Когда в главе Восьмой, XIX, Татьяна, как бы между делом, спрашивает Онегина, не из их ли сторон он прибыл в С.-Петербург, ответ не приводится, но мы ясно слышим, как Онегин говорит ей: «Нет, я прямо из Одессы»; нужны, однако, большие усилия воображения, чтобы представить себе вот эту его тираду: «Видите ли, я был за границей, проехал Европу от Марселя до Любека — „enfin, je vient de débarquer“» <«и вот только что сошел с корабля»>. Не вдаваясь дальше в этот вопрос, я буду исходить из предположения, что «с корабля на бал» не имеет географического смысла, оставаясь просто литературной формулой, позаимствованной из «Горя от ума», где «корабль» тоже своего рода метафора.

См. мой коммент. к «Путешествию Онегина», где я даю все варианты и возражения против них.

Тут возникает еще одна маленькая сложность: логически рассуждая, мы понимаем, что события и отношения, о которых идет речь в двадцать одной строке от XII, 8 до конца XIII, должны составлять единый ряд, и в таком случае Онегину теперь, в 1824 г., должно исполниться двадцать девять лет; однако со стороны стиля вся строфа XIII невольно воспринимается как просто иллюстрация и развитие комментария, даваемого в конце предыдущей строфы (XII, 10–14), а следовательно, Онегину сейчас, в 1824 г., исполнилось двадцать шесть, и в таком случае в строфе XIII («Им овладело беспокойство» и т. д.) требуется предпрошедшее время (тогда как в русском языке нет такой грамматической формы).

XIV–XV

В этих двух строфах явление Татьяны с ее мужем князем N. («важный генерал» — XIV, 4) увидено пушкинской все замечающей Музой, а не скучающим, вялым Онегиным. Он обратит на нее внимание только в строфе XVI (начиная со строки 8), когда она уже в обществе другой блестящей дамы. Меж тем князь N. завязал разговор с родственником, которого не видел несколько лет, а Татьяне выражает свое почтение испанский посол.

XIV

   Но вотъ толпа заколебалась,
   По залѣ шопотъ пробѣжалъ...
   Къ хозяйкѣ дома приближалась,
 4 За нею важный Генералъ.
   Она была не тороплива,
   Не холодна, не говорлива,
   Безъ взора наглаго для всѣхъ,
 8 Безъ притязаній на успѣхъ,
   Безъ этихъ маленькихъ ужимокъ,
   Безъ подражательныхъ затѣй...
   Все тихо, просто было въ ней.
12 Она казалась вѣрный снимокъ
   Du comme il faut.... ****, прости:
   Не знаю, какъ перевести.

------

-- ЧТО СДЕЛАТЬ --
1/ Кто в комментарии об Онегине выражает почтение Татьяне, пока князь N. беседует с родственником?
2/ Продолжите комментарий об Онегине, начав сразу после последней приведённой строки строфы XIV.
Приведённые далее строки для работы не нужны.

-- ЗАПИСАННЫЕ ДАННЫЕ --

------

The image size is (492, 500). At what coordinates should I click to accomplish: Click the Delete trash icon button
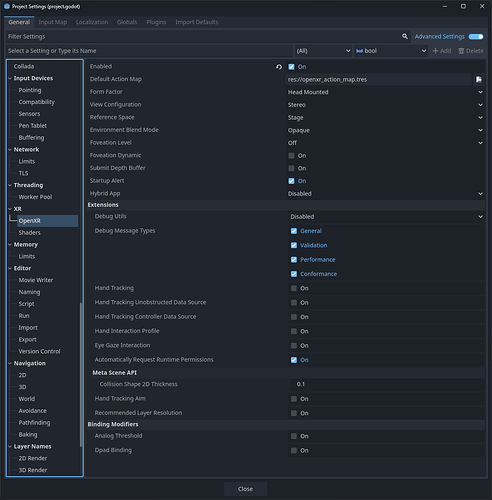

------

-- ОЖИДАЕМЫЕ ОТВЕТЫ --
1/ Испанский посол.

2/
9 Без этих маленьких ужимок. Фр. «sans ces petites mignardises».

«…Все, что с несомненностью взято напрокат, делается вульгарным. Аффектация, если она неподдельна, подчас выглядит как хороший тон, тогда как притворная аффектация всегда непереносима» <пер. А. Кулишер>, — пишет леди Фрэнсес своему сыну Генри Пелэму в нудном романе Эдварда Булвер-Литтона «Пелэм, или Приключения джентльмена» (3 тома, Лондон, 1828, т. 1, гл. 26), — произведении, которое Пушкин знал по французскому переводу (я его не видел), «Pelham, ou les Aventures d'un gentilhomme anglais», переведен («свободно») Жаном Коэном (4 тома, Париж, 1828).

9–10 маленьких ужимок… подражательных затей. Хотя нижеследующий превосходный пассаж относится не к русским дамам 1820-х годов, а к английским девицам, жившим столетием ранее, он все-таки дает почувствовать, каковы могли быть эти ужимки и затеи; цитирую написанное Стилем письмо за подписью Матильда Моэр, «Зритель», № 492 (24 сент. 1712 г.):

«Шаг Гликерии легок, как в танце, и она держит ритм в своей повседневной походке… Хлоя, сестра ее, вбегает в зал… знакомой своей рысцой. Дульсисса, сочтя за благо, что уже подступила зима, выдумала премиленькую манеру подергивать плечиком и слегка поеживаться при каждом движеньи… А вот наша маленькая сельская простушка — о, до чего хитренькая!.. Всякий раз появляется, точно бы только что с прогулки, и как не поверить! — ну просто дух не успела перевести. Матушка именует ее Шалуньей…».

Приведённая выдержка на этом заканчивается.